Multiple types of research show the impact a therapy dog has on the well-being and mental health of the students. Some academics of Troy University wrote a paper called “The mental health benefits of having dogs on college campuses that shows the stress-relieving benefits of our canine friends.” In their investigation, they explained: 

Somerville, Kruglikova, Robertson, Hanson, and MacLin (2008) found both male and female college students experienced a decrease in diastolic blood pressure immediately after holding a dog or cat. Interestingly, this reduction in blood pressure occurred only after contact with the animal, not during the actual contact. 

At Washington State University (WSU), professor Patricia Pendry, of the SWU’s Department of Human Development,  and graduate student Jaymie L. Vandagriff published a paper called “Animal Visitation Program (AVP) Reduces Cortisol Levels of University Students: A Randomized Controlled Trial.” In this investigation, they demonstrated that programs like these can alleviate stress: "Students in our study that interacted with cats and dogs had a significant reduction in cortisol, a major stress hormone." She comments that "the reduction of stress hormones may, over time, have significant benefits for physical and mental health." 

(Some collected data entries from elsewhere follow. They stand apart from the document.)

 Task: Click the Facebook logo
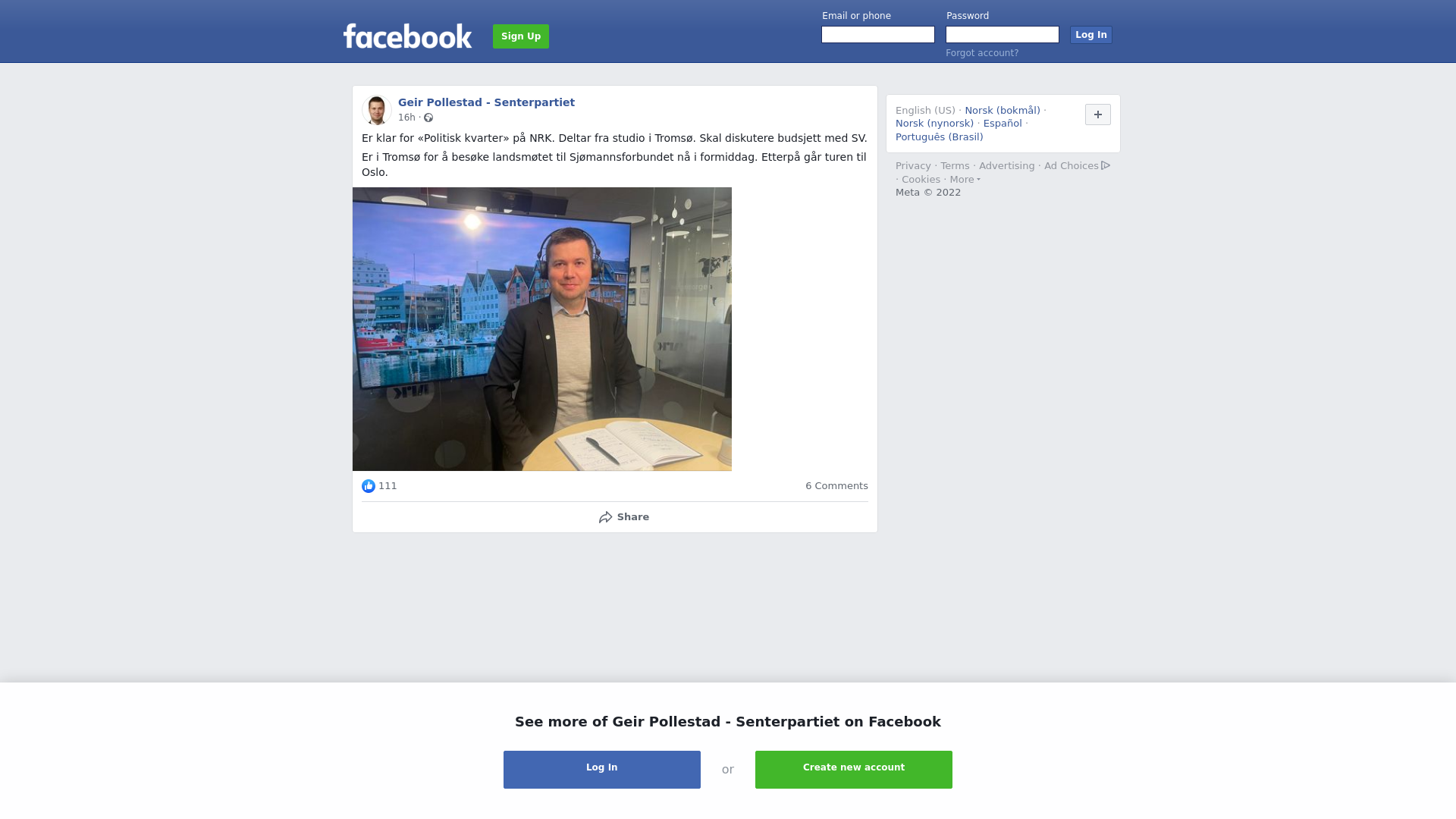(x=407, y=36)
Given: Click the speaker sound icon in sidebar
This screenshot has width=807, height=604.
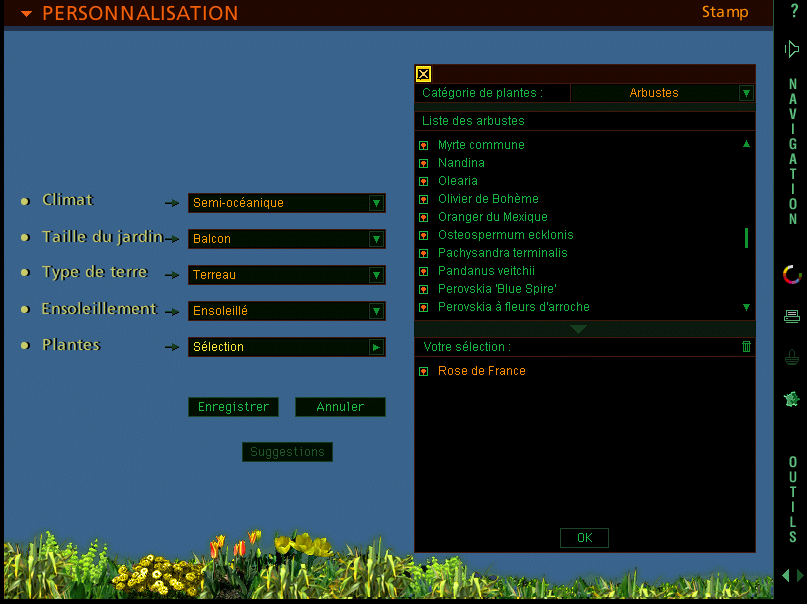Looking at the screenshot, I should tap(792, 48).
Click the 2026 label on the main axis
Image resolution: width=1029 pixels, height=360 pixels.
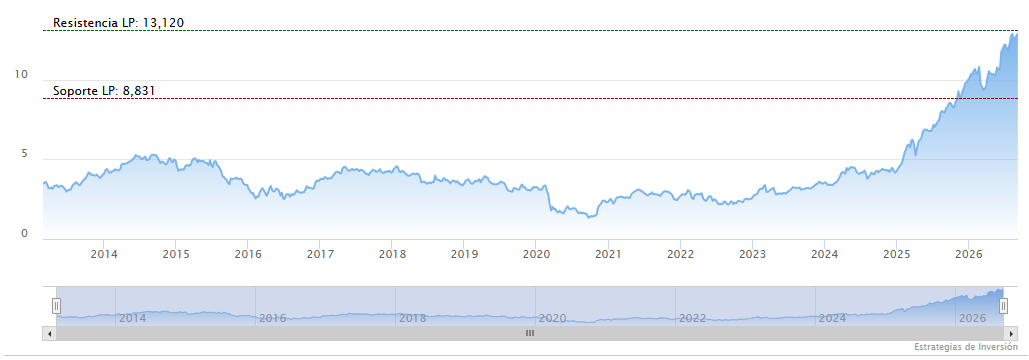tap(969, 254)
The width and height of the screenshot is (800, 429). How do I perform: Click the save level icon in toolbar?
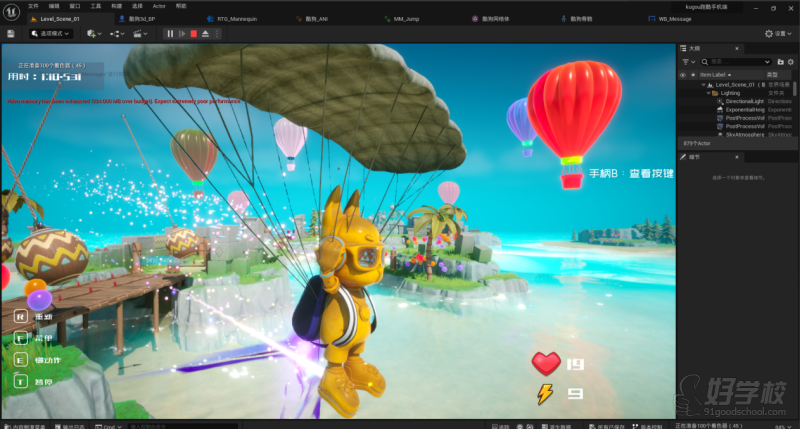(10, 33)
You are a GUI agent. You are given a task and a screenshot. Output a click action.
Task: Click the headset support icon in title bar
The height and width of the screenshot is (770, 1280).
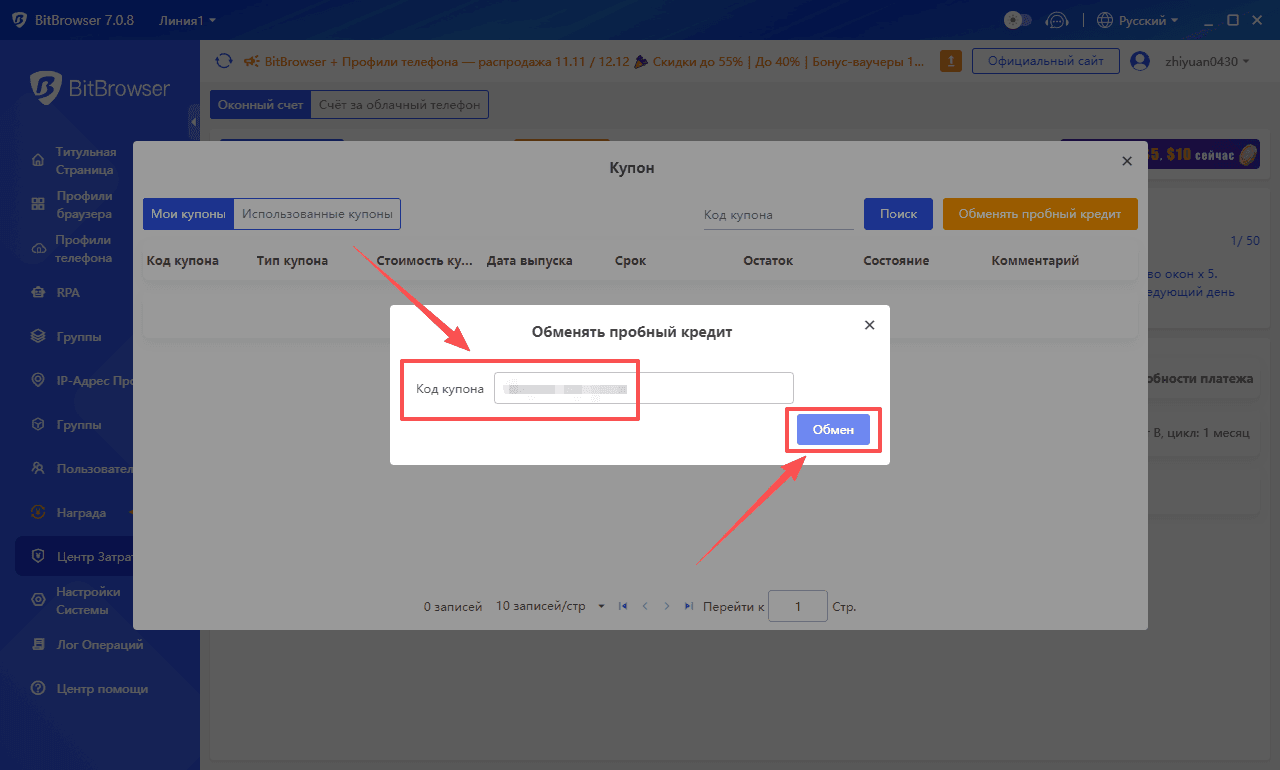point(1057,19)
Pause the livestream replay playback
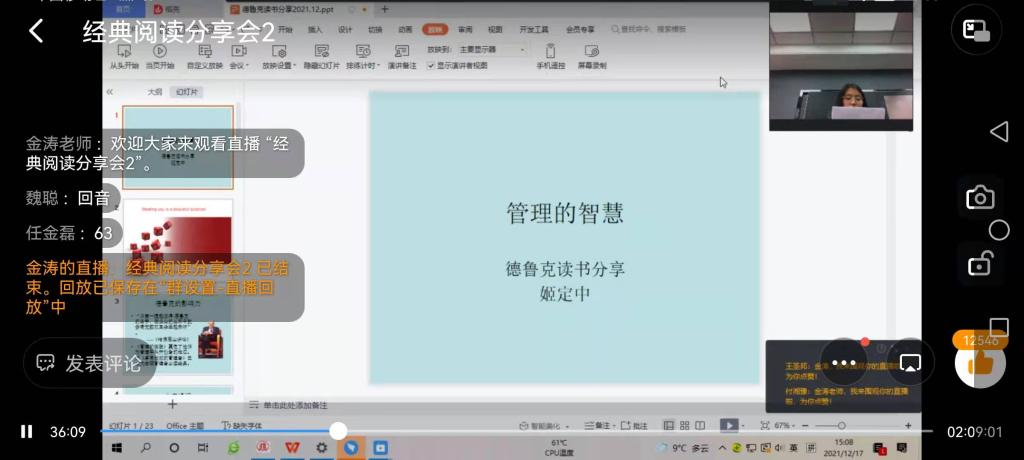The image size is (1024, 460). coord(27,432)
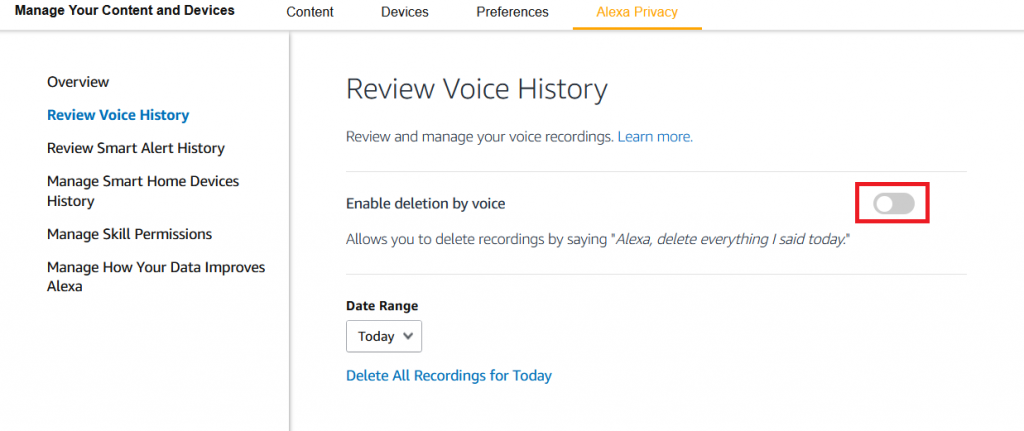Open the Preferences tab
1024x431 pixels.
point(512,12)
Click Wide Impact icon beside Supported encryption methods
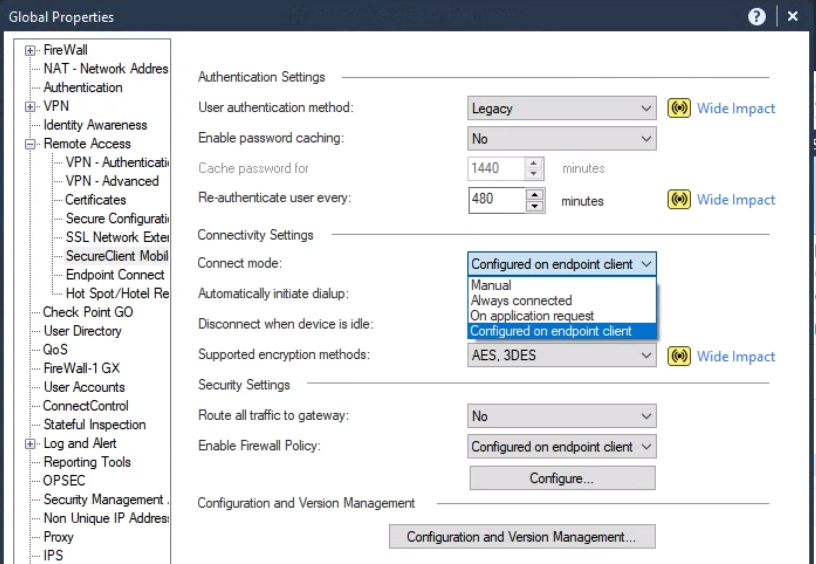816x564 pixels. point(679,356)
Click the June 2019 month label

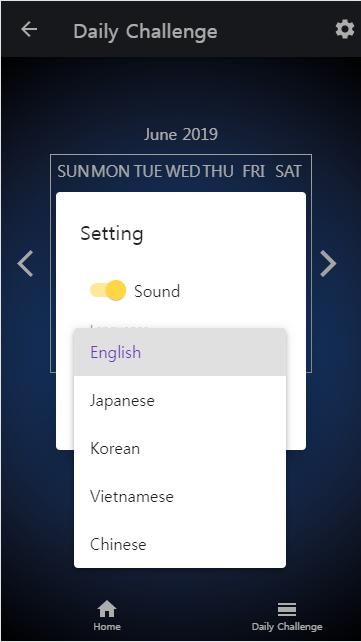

Adding to that, Doctor of Veterinary Medicine Marta Vieira offered an explanation of the physical response humans have towards animals. In Petable, a site dedicated to pets, she explained: "When a known animal stares at us our body releases oxytocin. When we stare back the pet will also release the same hormone. This hormone is responsible for mother and child bonding, altruism and trust." Vieira also concluded that "that’s why spending time with your pet helps reducing anxiety and keeping the good mood."  

Dog therapy benefits for students



Gracie with a staff member at Lincoln

So, how does Gracie fit in our school? It is a constant process of learning, understanding, and spreading the word about her. At Lincoln, we have Paws to Care: a therapy dog program that encourages all learners to pause and take care of themselves by interacting with Gracie. 

"We have taught the students to ask for consent before petting her: May I pet Gracie?" Melissa shared. "Asking for consent is part of the Lincoln SEL curriculum and it encourages safety around all dogs," she added. Also, to guarantee the best experience possible for everyone, it is important to inform parents about the therapy dog at school, so they can notify about allergies or any fears their children may have regarding dogs. 

Gracie is many things. She is a therapy dog, a friend, and a cute pet. But, most of all, she is a wellness agent. Along with our counselors, she is at Lincoln to help our students in their constant growth to become communicators, navigators, researchers, and agents of change.